▸ **GIVEN REQUEST**: Show every line of the items below that contains the string "Task".

--- Start of DATA SECTION ---

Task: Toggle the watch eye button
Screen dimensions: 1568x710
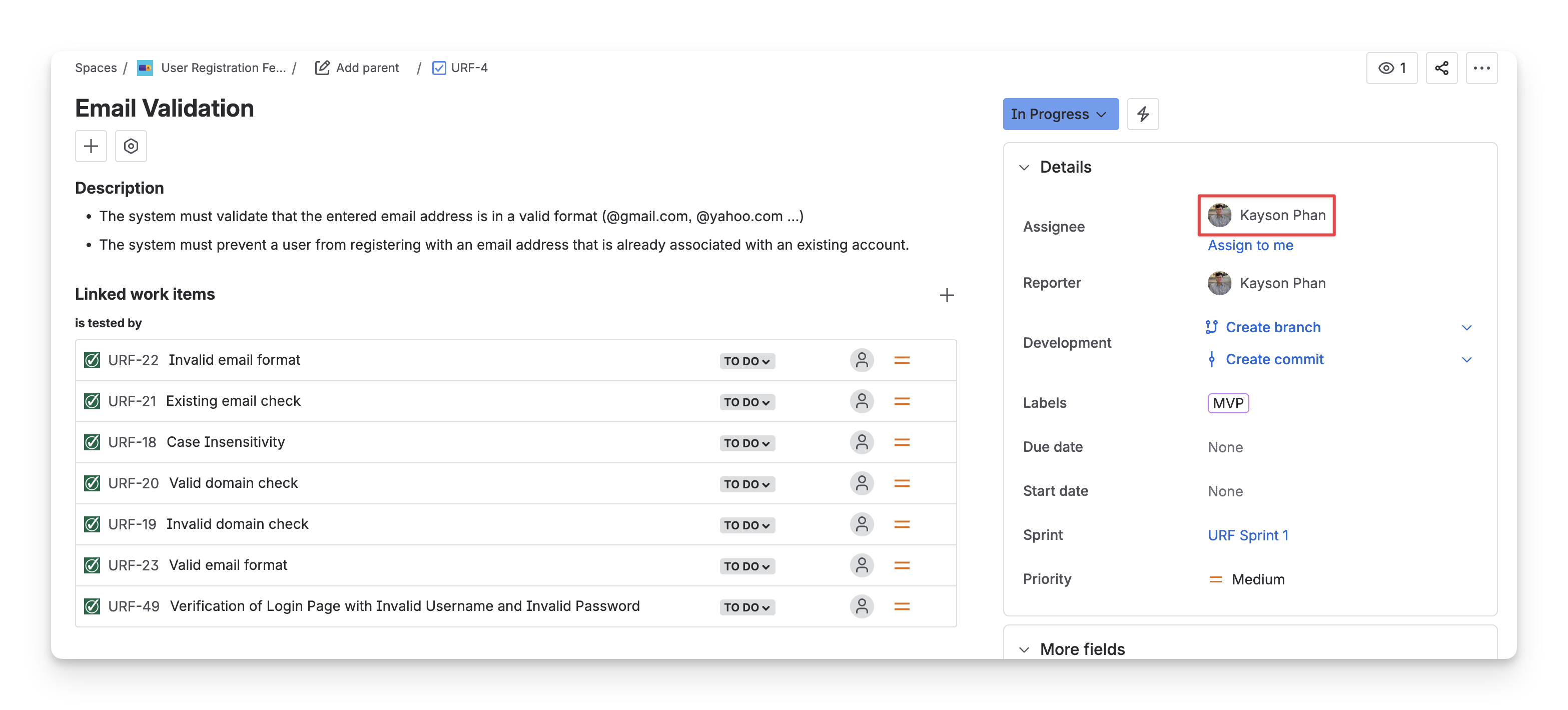Action: click(x=1391, y=68)
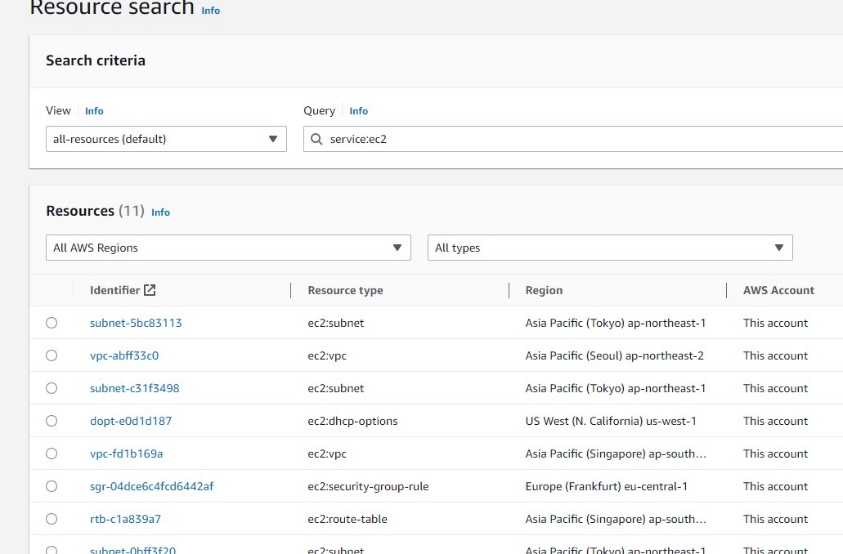Screen dimensions: 843x554
Task: Select radio button for subnet-5bc83113
Action: pyautogui.click(x=52, y=323)
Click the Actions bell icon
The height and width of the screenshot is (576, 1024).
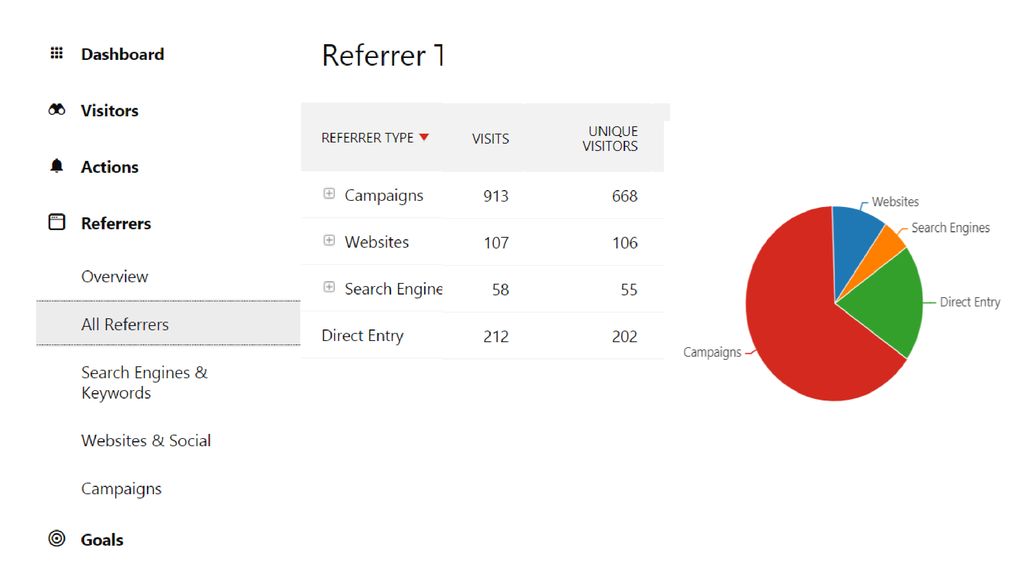pyautogui.click(x=57, y=166)
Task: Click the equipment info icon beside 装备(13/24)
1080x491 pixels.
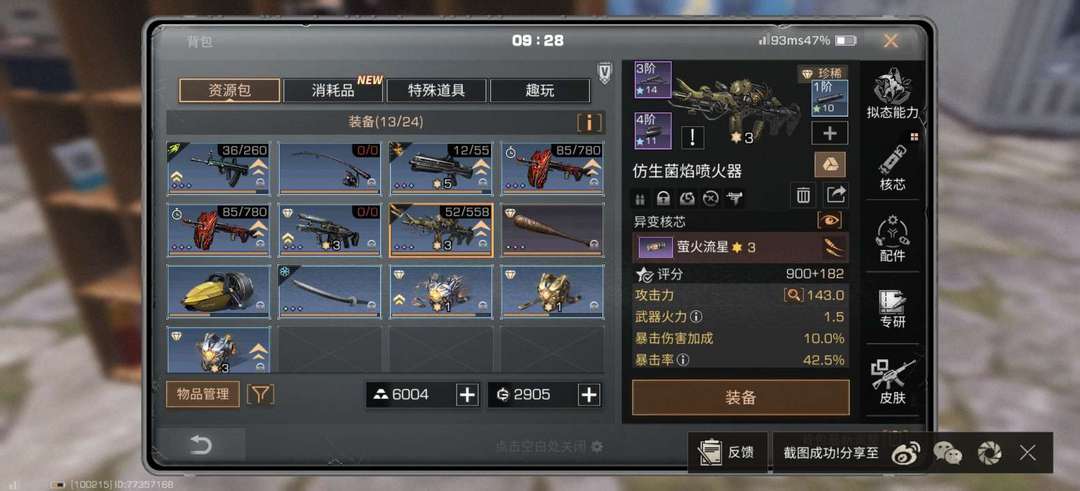Action: pos(590,123)
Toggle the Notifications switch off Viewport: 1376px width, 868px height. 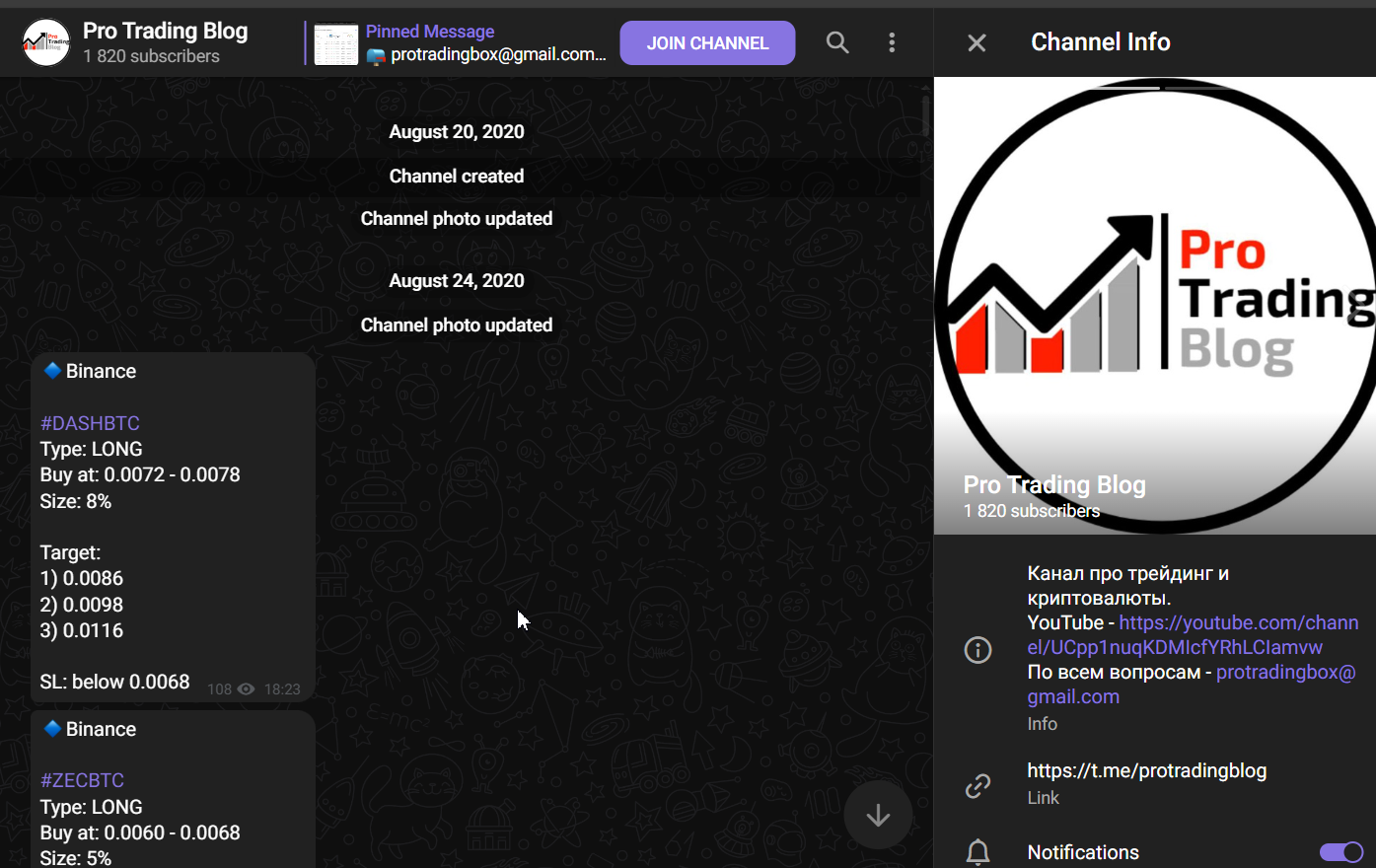[x=1341, y=852]
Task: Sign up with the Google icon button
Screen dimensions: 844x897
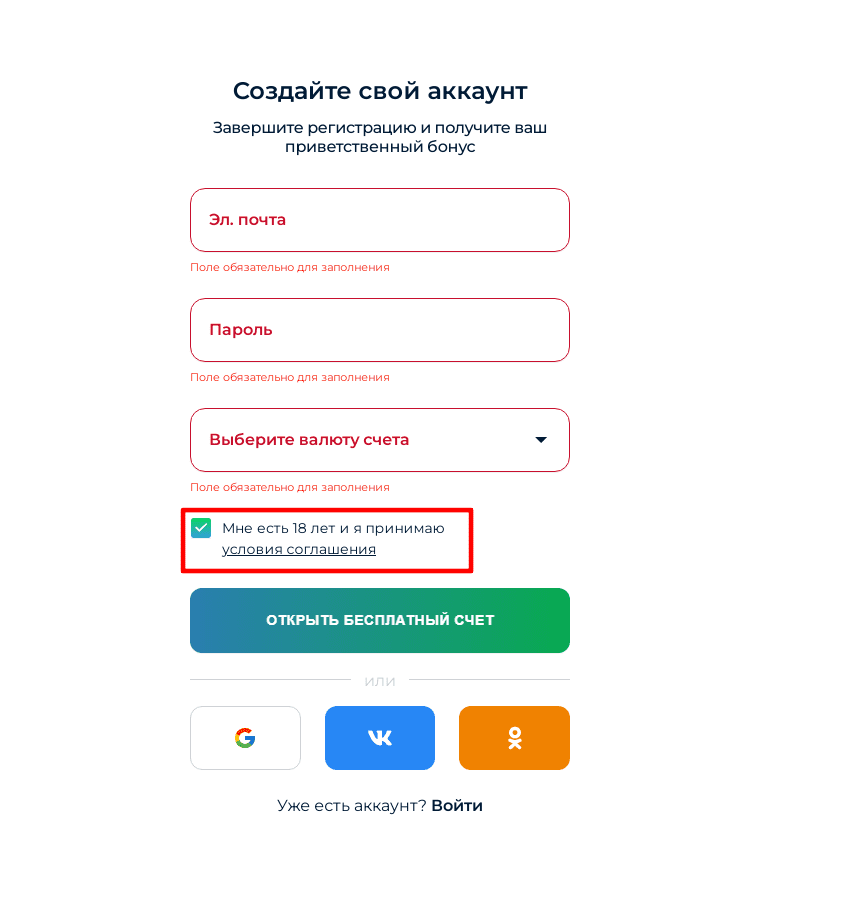Action: [245, 737]

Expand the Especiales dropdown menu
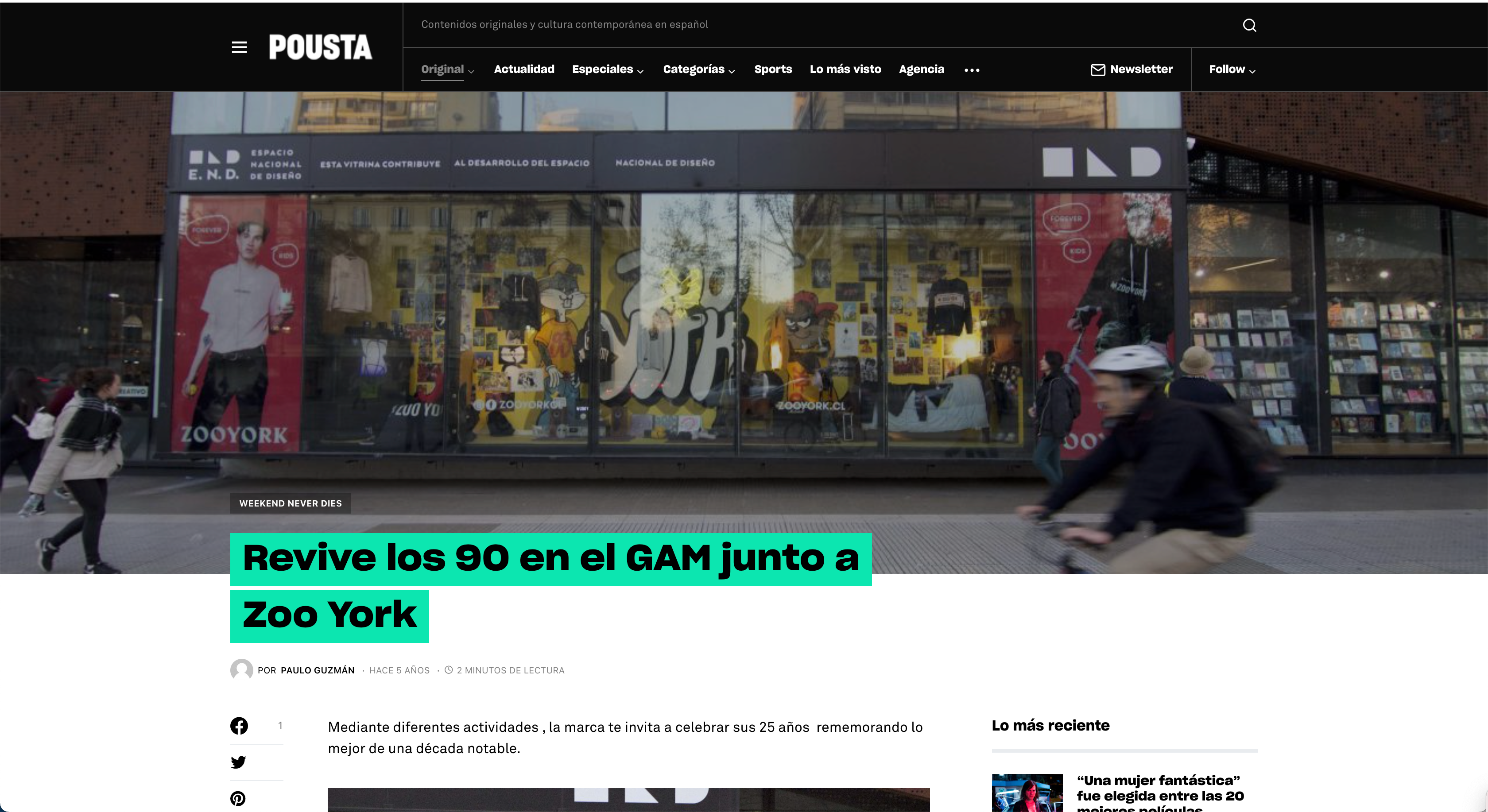point(608,70)
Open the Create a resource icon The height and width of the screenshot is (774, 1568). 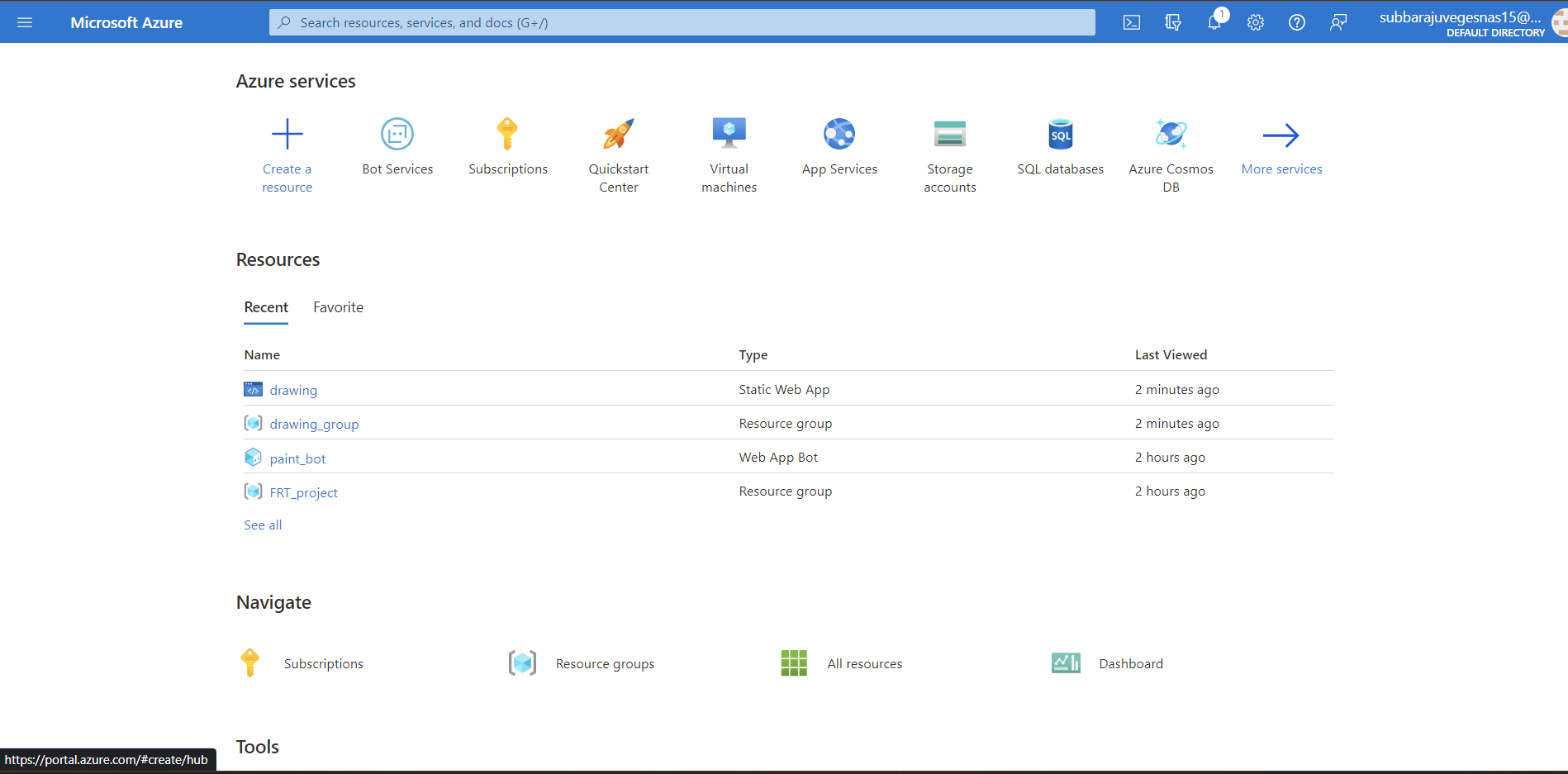tap(287, 134)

--- End of DATA SECTION ---

▸ **COMPLETE ANSWER**:
Task: Toggle the watch eye button
Task: Select radio button for subnet-5bc83113
Task: Click the equipment info icon beside 装备(13/24)
Task: Sign up with the Google icon button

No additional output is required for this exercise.